On the other hand, if developers start expanding the offerings with higher numbers of players per session, more latency-tolerant designs (i.e. less twitch-based) and adding some elements of persistence beyond simple scoring ladders, players are more likely to want to spend money on the games. Under this scenario, real-strategy games, turn-based games and role-playing games are likely to do much better than simple shooters, which are so dependant on consistent, low latency rates.

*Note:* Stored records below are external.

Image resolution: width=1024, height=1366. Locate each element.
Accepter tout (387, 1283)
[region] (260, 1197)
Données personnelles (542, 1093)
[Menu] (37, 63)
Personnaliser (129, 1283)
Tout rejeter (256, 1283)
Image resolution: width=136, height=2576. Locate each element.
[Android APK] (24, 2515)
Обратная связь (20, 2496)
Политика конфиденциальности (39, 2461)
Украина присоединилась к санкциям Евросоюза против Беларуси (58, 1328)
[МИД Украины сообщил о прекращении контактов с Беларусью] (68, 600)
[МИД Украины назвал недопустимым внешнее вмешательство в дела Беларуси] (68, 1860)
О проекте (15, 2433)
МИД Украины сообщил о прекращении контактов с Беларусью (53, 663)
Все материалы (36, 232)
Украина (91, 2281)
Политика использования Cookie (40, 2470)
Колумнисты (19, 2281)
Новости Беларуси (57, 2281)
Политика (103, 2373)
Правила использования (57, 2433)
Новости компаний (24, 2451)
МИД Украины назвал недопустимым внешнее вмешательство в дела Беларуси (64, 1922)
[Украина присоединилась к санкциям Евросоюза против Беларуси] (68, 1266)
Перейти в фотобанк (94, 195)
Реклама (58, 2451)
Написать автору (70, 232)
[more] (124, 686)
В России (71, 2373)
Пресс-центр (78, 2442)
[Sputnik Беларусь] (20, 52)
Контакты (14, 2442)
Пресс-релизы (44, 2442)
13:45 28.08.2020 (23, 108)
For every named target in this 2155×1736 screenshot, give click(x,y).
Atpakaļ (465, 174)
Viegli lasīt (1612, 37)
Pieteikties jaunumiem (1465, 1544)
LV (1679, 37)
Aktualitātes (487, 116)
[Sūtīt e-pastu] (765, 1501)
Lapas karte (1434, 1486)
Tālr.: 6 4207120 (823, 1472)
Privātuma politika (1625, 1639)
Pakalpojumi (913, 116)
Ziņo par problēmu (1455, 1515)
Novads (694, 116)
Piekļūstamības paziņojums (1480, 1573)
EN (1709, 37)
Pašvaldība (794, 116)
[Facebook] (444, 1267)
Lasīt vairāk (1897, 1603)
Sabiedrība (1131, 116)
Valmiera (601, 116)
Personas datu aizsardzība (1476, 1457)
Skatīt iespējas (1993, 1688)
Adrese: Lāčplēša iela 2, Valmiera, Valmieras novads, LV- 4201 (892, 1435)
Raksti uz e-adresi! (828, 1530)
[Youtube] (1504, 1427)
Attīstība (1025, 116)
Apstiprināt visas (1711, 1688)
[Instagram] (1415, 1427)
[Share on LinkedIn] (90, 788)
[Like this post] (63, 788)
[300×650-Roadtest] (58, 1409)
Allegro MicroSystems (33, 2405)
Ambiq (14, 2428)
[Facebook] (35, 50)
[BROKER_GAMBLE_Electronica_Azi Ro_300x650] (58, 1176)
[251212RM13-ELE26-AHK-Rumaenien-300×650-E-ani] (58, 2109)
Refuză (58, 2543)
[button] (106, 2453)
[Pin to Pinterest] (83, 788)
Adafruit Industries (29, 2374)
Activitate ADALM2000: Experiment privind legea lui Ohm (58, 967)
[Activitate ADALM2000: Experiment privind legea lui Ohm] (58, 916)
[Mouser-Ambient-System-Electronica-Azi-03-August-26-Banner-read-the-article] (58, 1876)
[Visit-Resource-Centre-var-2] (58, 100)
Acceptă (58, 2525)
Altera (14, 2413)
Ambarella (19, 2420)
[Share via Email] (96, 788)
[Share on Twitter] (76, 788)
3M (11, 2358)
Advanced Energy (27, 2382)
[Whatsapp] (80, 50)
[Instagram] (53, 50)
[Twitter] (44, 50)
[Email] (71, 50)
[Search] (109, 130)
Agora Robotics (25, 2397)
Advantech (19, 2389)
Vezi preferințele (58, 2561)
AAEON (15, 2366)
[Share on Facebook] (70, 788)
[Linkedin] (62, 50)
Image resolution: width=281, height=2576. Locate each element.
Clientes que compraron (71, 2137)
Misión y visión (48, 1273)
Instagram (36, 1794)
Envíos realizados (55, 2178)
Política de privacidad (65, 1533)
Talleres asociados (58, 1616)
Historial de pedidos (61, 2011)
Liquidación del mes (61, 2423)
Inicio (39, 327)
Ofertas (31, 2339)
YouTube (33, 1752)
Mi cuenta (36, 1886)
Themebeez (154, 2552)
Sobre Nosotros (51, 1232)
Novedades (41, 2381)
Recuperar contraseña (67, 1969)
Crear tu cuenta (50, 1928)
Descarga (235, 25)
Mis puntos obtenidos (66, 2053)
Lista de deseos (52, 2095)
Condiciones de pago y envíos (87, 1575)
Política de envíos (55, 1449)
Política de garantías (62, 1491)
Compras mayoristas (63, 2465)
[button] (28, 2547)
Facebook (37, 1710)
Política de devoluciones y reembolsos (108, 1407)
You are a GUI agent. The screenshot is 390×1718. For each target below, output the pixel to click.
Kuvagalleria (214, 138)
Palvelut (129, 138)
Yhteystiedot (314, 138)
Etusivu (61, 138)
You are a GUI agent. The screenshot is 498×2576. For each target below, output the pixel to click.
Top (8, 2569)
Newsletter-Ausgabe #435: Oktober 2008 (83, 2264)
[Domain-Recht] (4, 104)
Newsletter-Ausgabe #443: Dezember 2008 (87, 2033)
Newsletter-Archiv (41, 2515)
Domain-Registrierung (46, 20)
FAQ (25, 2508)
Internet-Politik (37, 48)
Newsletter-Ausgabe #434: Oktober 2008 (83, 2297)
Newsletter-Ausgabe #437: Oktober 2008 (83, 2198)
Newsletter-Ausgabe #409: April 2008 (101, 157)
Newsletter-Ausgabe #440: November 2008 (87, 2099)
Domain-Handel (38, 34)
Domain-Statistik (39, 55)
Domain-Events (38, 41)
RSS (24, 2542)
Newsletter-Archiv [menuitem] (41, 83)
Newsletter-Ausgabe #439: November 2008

I think the real key will be how well truly persistent offerings, such as massive-multiplayer games, can be made to work in this environment. Most of the money from online gaming right now comes from subscription-based RPGs; if that can be translated to the console world, too, online RPGs could provide the main revenue stream that allows the non-persistent, session-based games to experiment until they find a winning solution. With voice chat to provide the community connection, it can be done, although I expect the RPGs will have to be simpler in command structure to account for game controllers versus the versatility of the keyboard.

On the other, voice command capability (versus simple voice chatting) has the potential to replace the keyboard altogether and Sony and Microsoft, as well as a couple independent software houses, are working on making that work well. The capability actually exists today, but there are a number of niggling problems to be solved. It’ll happen, but nobody is sure when. It could be tomorrow or five years from now.

So overall, the scorecard for these two columns is: C+. Some issues are still in the ‘In’ box and I made some good calls, but missed a couple of important ones, mainly that Microsoft learned some of the lessons that needed to be learned and is trying to solve them with Xbox Live, especially the community and control issues via voice chat. Sony, on the other hand, is taking the easy way out for now and leaving the issues to the developers to solve, which is likely to result in a number of schemes, resulting in no standards and adding a layer of impedance to player acceptance.

At this point, disregarding overall potential revenues and subscriber numbers, Xbox Live looks like the console online gaming winner over the next three to five years. Unless Sony gets it act together and creates some standards and offers some services to developers that relieve them of the pressure and expense of finding their own providers, doing their own billing and account maintenance, customer service, et al; if that happens, all bets are off.